_WHAT TO WORK ON_
Can you change every "screenshot" in the material below to "screen capture", keeping everything else unchanged and leaving out the pictures?

_PROVIDED ENTRIES_
+++
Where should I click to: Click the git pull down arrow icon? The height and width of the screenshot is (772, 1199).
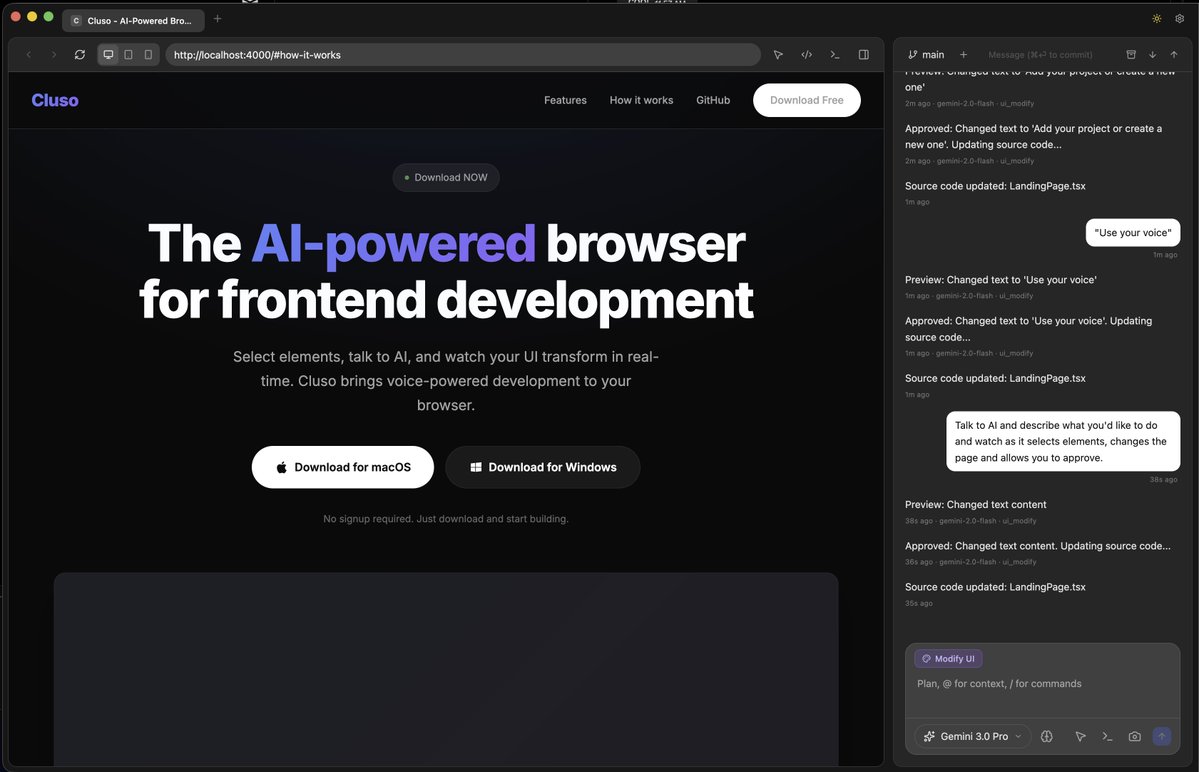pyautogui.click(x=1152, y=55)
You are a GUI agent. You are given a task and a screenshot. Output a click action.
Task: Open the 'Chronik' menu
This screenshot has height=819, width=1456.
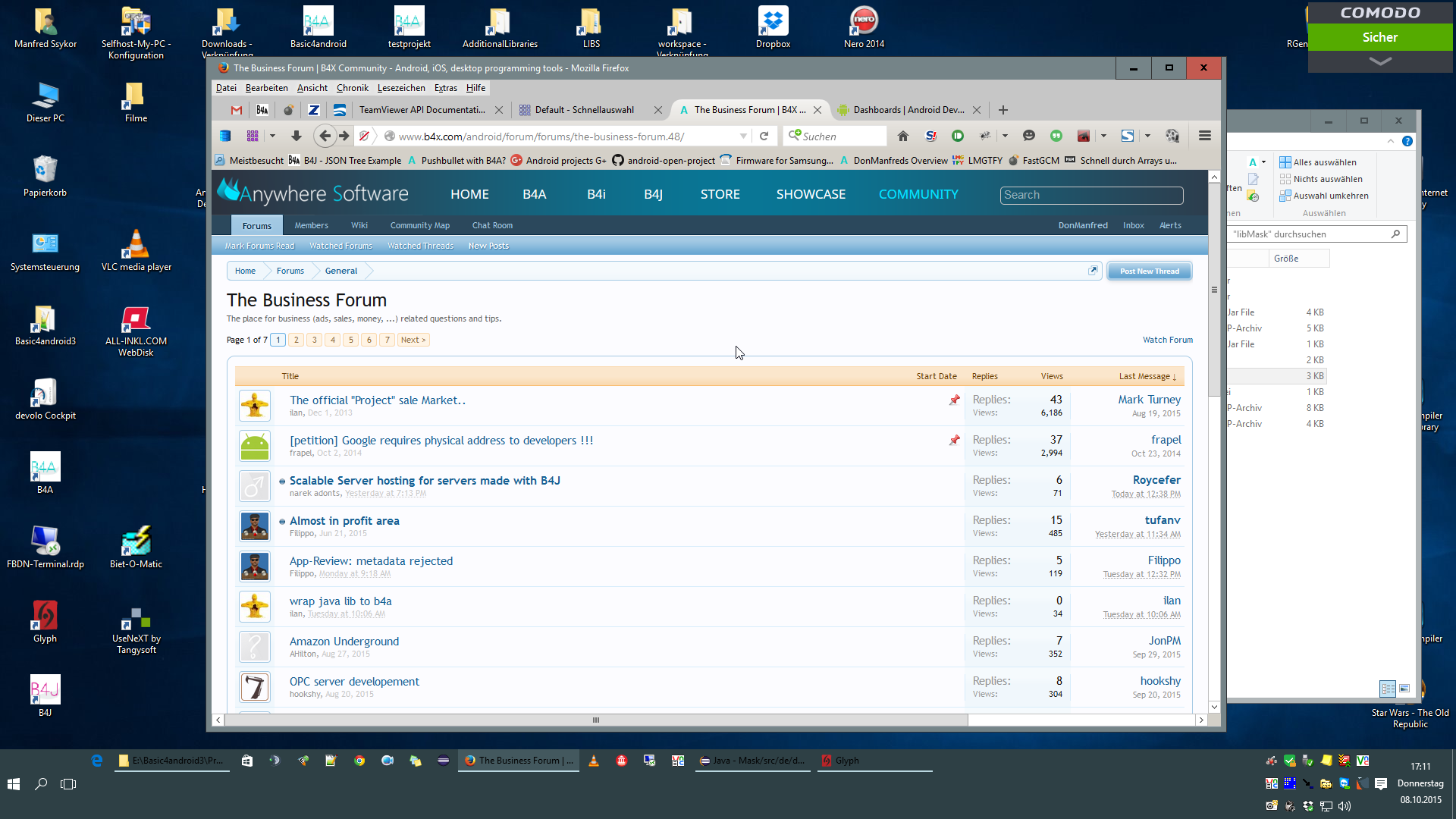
+++
_CORRECT RESPONSE_
Where should I click to: Click the git pull down arrow icon? The height and width of the screen capture is (772, 1199).
pyautogui.click(x=1152, y=55)
You are a GUI agent. You are given a task and a screen capture. Output a click action.
Task: Open the 'Chronik' menu
This screen capture has height=819, width=1456.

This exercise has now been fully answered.